For the past few years, the narrative surrounding crypto assets leaned on the negative side, given the devastating effects that the most recent crypto winter had on the market, with high-profile bankruptcies, scandals and prices dropping across the board. Many worried that this would be the crypto winter to end all crypto winters and that the industry would never be able to recover from the dramatic events it had experienced. The bleakest of predictions saw digital assets slowly fade into obscurity with time.
But that was then and this is now. Two years after the terrible events we’ve mentioned, the crypto landscape looks drastically different in a good way. Once again, crypto skeptics have been proven wrong seeing that the market is neither dead nor dying. In fact, it’s well past the point of recovery as it stepping into a new era of prosperity with Bitcoin, the asset that kicked off the crypto craze, leading the way. The trailblazing crypto’s price rally is sparking renewed interest in cryptocurrency investing, flipping the script from losses to profits. This is great news for those who have accumulated Bitcoin when prices were low but also for those looking to buy Bitcoin online for investment purposes.
Bitcoin’s record-breaking figures
Recently, the crypto king managed to surpass its former peak of $68,789 reached on November 2021, rising to a new record of $69,170. This was a long time coming for the asset which had a lot of ground to recover after losing 64% of its value in 2022, in the midst of the bear market.
Unsurprisingly, the coin fell more than 10% immediately after the surge, as it often happens following a sudden uptick, but then got back on an ascending trend and settled around the $66K price point.
The factors influencing crypto prices are multiple and varied, but in this particular case, there are two aspects that analysts believe have served as the main drivers for Bitcoin’s rise. The first is the much-anticipated approval of spot Bitcoin exchange-traded funds (ETFs) by the U.S. Securities and Exchange Commission. The process has been long and strenuous, stretching over several years, with asset management firms applying for spot Bitcoin ETFs repeatedly and the SEC rejecting their applications on the grounds of fraud and market manipulation risks.
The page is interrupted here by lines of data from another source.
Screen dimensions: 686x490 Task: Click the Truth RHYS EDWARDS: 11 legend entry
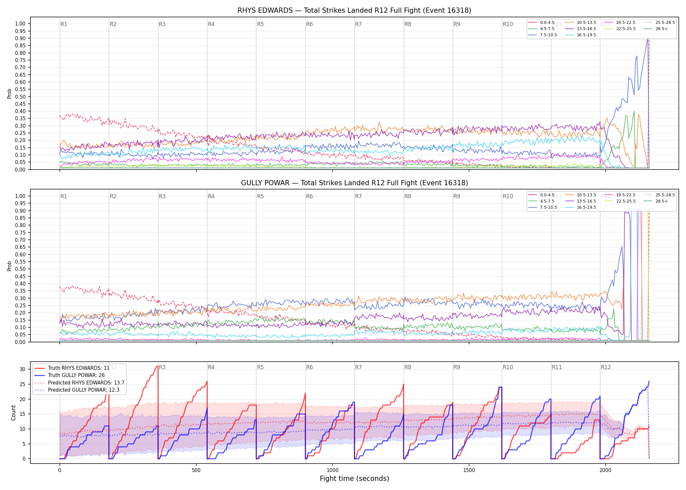(x=72, y=368)
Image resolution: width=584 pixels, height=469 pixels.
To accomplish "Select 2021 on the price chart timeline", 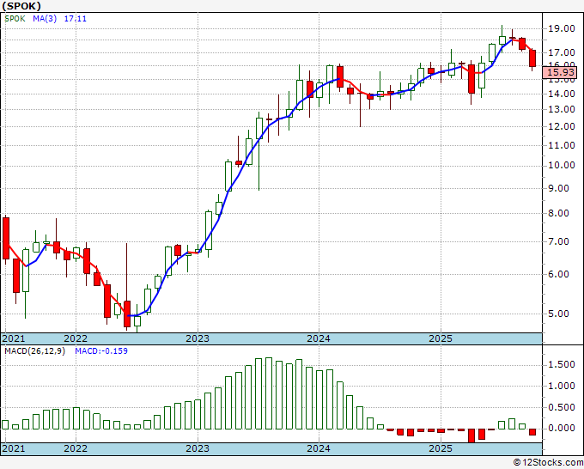I will pyautogui.click(x=13, y=338).
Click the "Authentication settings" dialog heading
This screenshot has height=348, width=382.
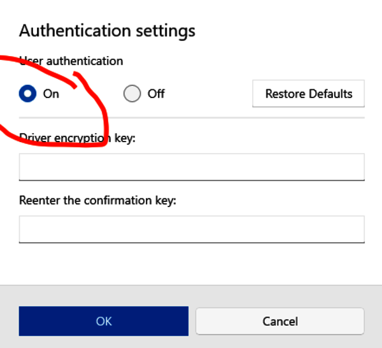click(x=107, y=30)
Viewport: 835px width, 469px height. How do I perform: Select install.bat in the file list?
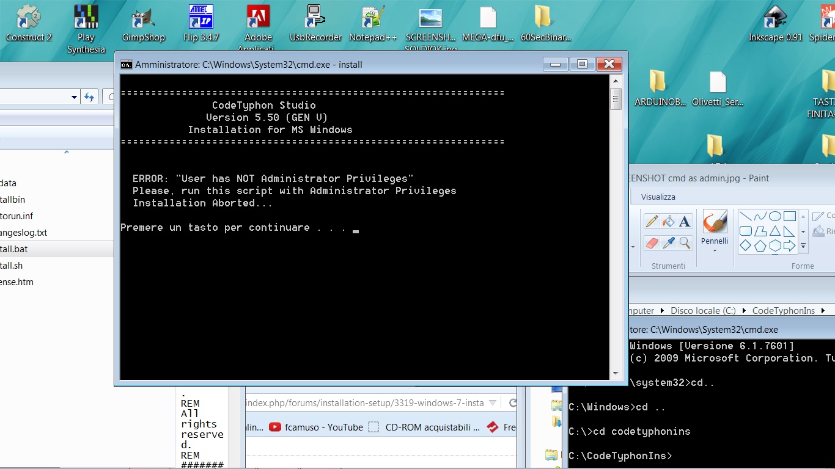coord(13,249)
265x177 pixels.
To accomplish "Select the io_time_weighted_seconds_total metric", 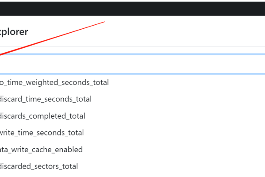I will (54, 82).
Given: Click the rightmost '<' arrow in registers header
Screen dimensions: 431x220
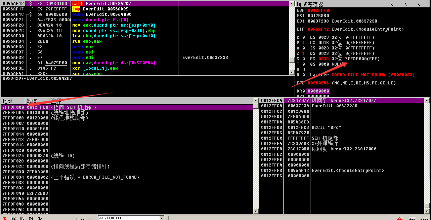Looking at the screenshot, I should coord(419,4).
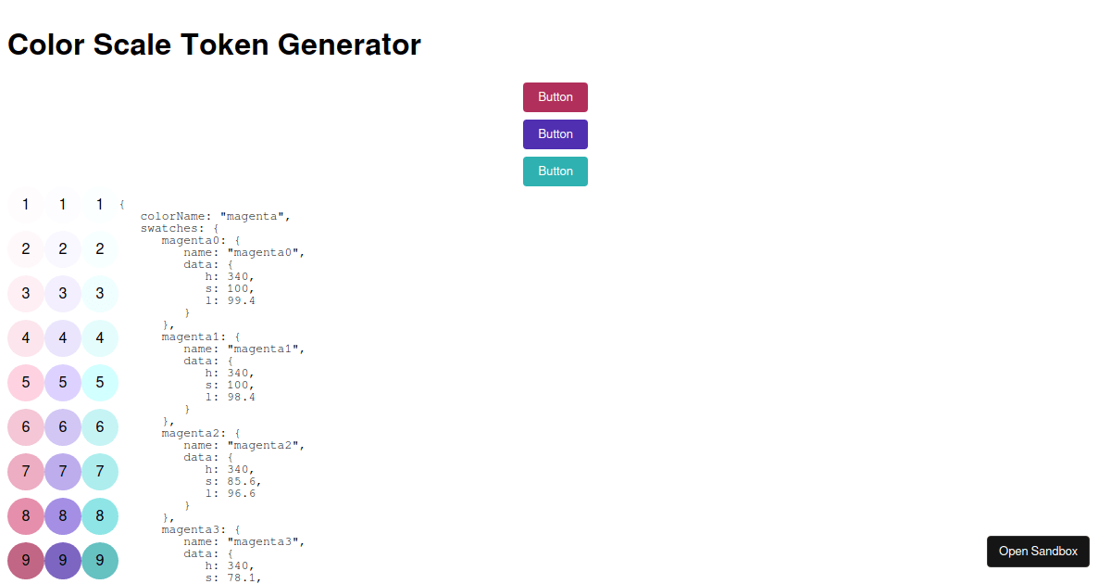Screen dimensions: 1111x584
Task: Click the magenta Button at top
Action: click(x=556, y=96)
It wasn’t until a federal appeals court found the SEC’s rejections unfounded that the regulator finally conceded to applicants’ requests and gave the green light for the launch of 11 spot Bitcoin ETFs. This long resistance only amplified the importance and significance of the moment, prompting many analysts to declare the approval a historical milestone for the crypto industry.
Although it’s difficult to gauge the long-term effects that spot Bitcoin ETFs might have on the market, their emergence is expected to lead to increased institutional participation considering these funds provide a simple and safe way for institutional investors to get direct exposure to Bitcoin’s live price without owning the asset directly. So far, spot Bitcoin ETFs have recorded a combined inflow of over $562 million. With more money from traditional institutions being poured into Bitcoin, the coin’s legitimacy and value are bound to increase.
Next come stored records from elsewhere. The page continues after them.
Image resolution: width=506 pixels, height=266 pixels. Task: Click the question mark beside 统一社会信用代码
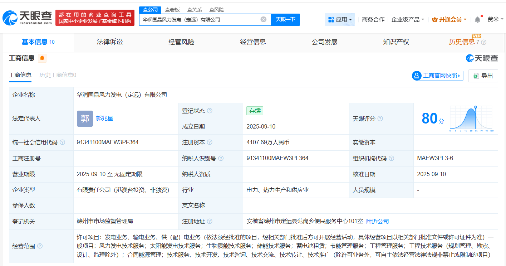(63, 142)
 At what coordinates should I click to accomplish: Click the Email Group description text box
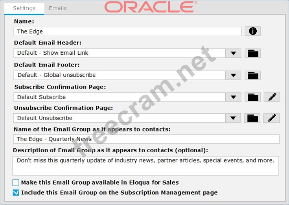(x=145, y=165)
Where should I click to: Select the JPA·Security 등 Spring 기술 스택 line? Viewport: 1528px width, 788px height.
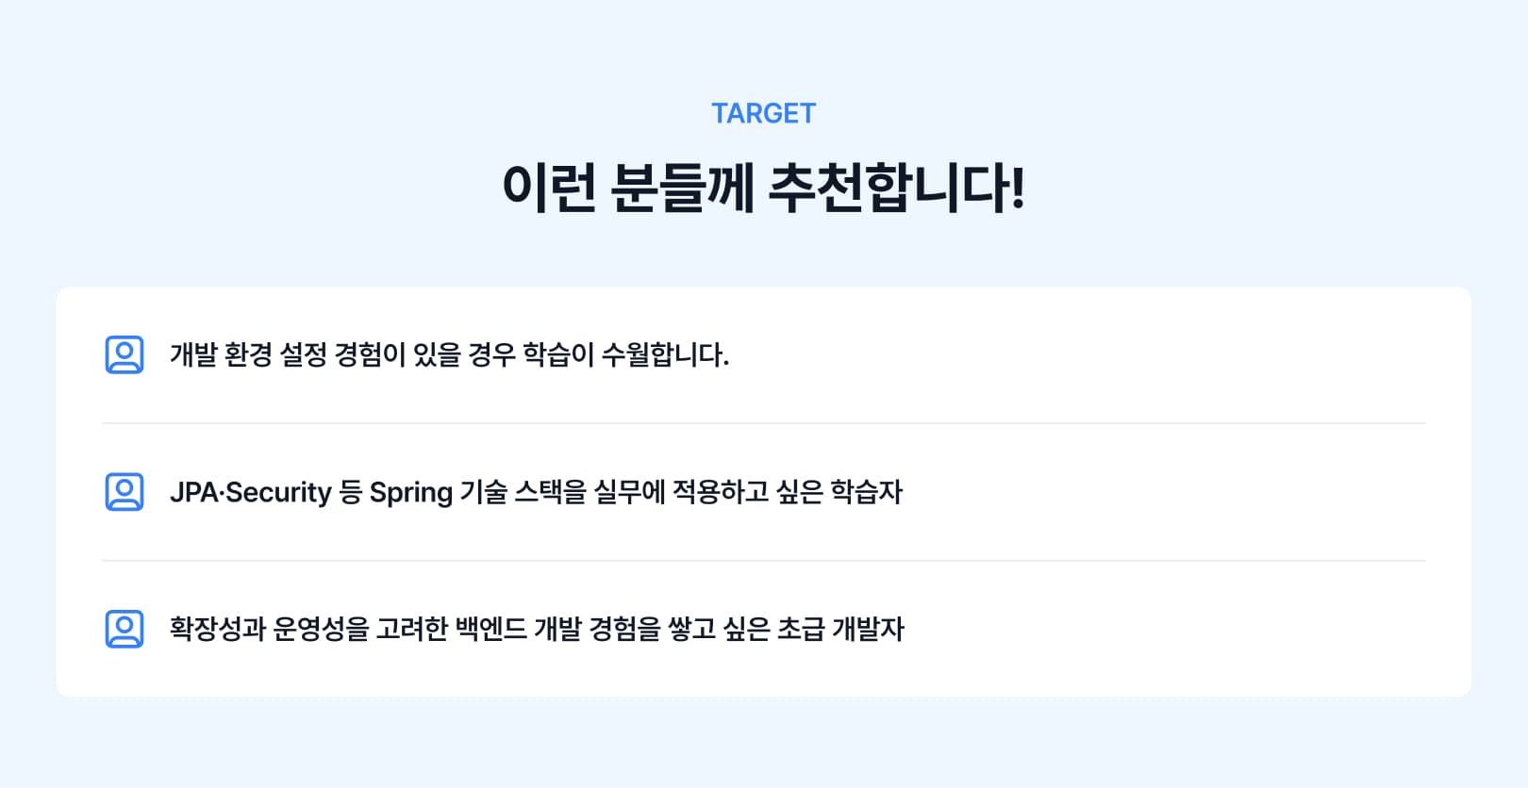536,492
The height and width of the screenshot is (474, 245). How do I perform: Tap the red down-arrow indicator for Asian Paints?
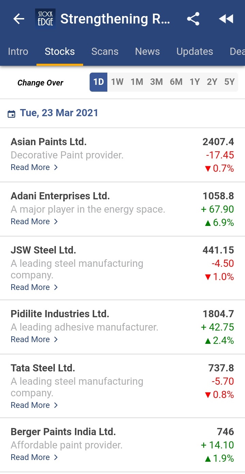(208, 168)
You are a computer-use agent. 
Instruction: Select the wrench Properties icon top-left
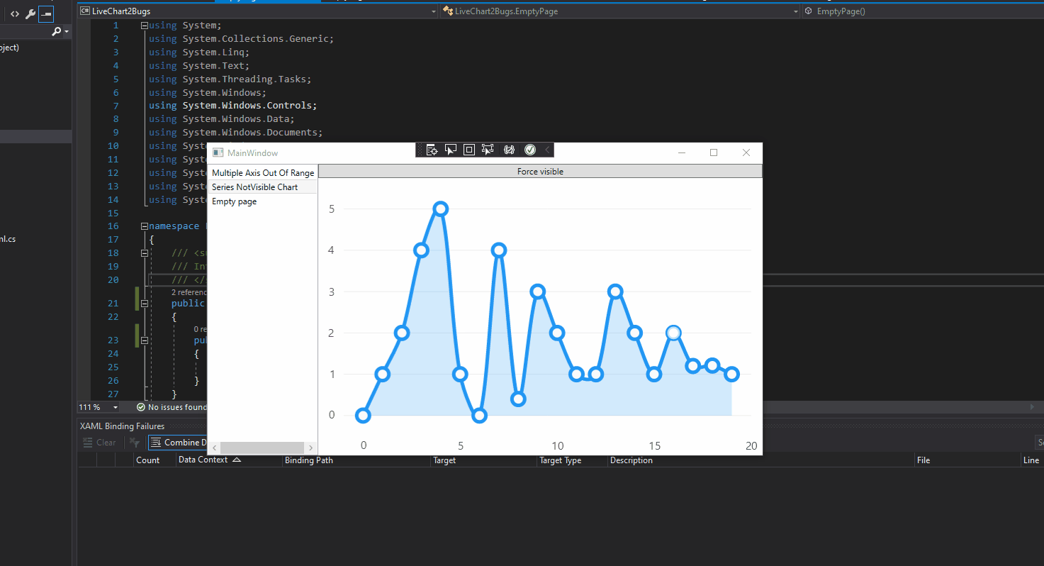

The fast-approaching halving is the other notable event that is stirring crypto market excitement and fueling Bitcoin’s appreciation trend. The halving is a mechanism built into Bitcoin’s code and occurs automatically every 210,000, slashing the reward for validating transactions and adding new blocks to the blockchain in half. Therefore, this key feature helps curb inflation and keep demand and prices up. Bitcoin’s price history shows a pattern of sharp rises following each halving, so its value is expected to increase further after the halving event in April.
Bitcoin holders are counting their blessings
Apart from the renewed crypto euphoria, Bitcoin’s rally to $69K also put 100% of Bitcoin addresses in profit, according to data provided by on-chain analytics platform IntoTheBlock. This percentage obviously changed as Bitcoin’s price dropped, but the performance remains remarkable nonetheless.
Over the past two years, traders and investors had the opportunity to purchase Bitcoin at a much lower price than its current value, a strategy known as buying the dip. This means most of them acquired Bitcoin below $68,000. Now that the asset’s market value is going up, these addresses are reaping the rewards of their earlier investments and calculating their gains.
The fact that a large number of crypto holders are in the money has positive implications for the market. Seeing that Bitcoin investments are profitable again will likely cause selling pressure to ease off. New investors are also expected to enter the market, which will potentially push Bitcoin’s price higher and turn speculations of a new bull run into a reality.
However, one shouldn’t get too carried away by these striking figures without doing further research. For a more balanced view of Bitcoin’s profitability, it’s important to understand the context and take a closer look at the details. These recent statistics rely on the assumption that the majority of addresses purchased Bitcoin at significantly lower prices, disregarding the fact that many investors supplemented their holdings at different price points. This means that not all crypto holders are basking in large profits, as some headlines would have one believe.
As impressive and heady as Bitcoin’s revival may be, it’s crucial to maintain a realistic perspective on the market and crypto’s investment potential. Although most digital assets are in the green right now and the promise of large returns is bolstered by predictions of a new bull run on the horizon, one needs to remember that cryptocurrencies continue to be highly volatile and therefore risky. So, making informed and calculated decisions is paramount when investing in Bitcoin or any other digital asset.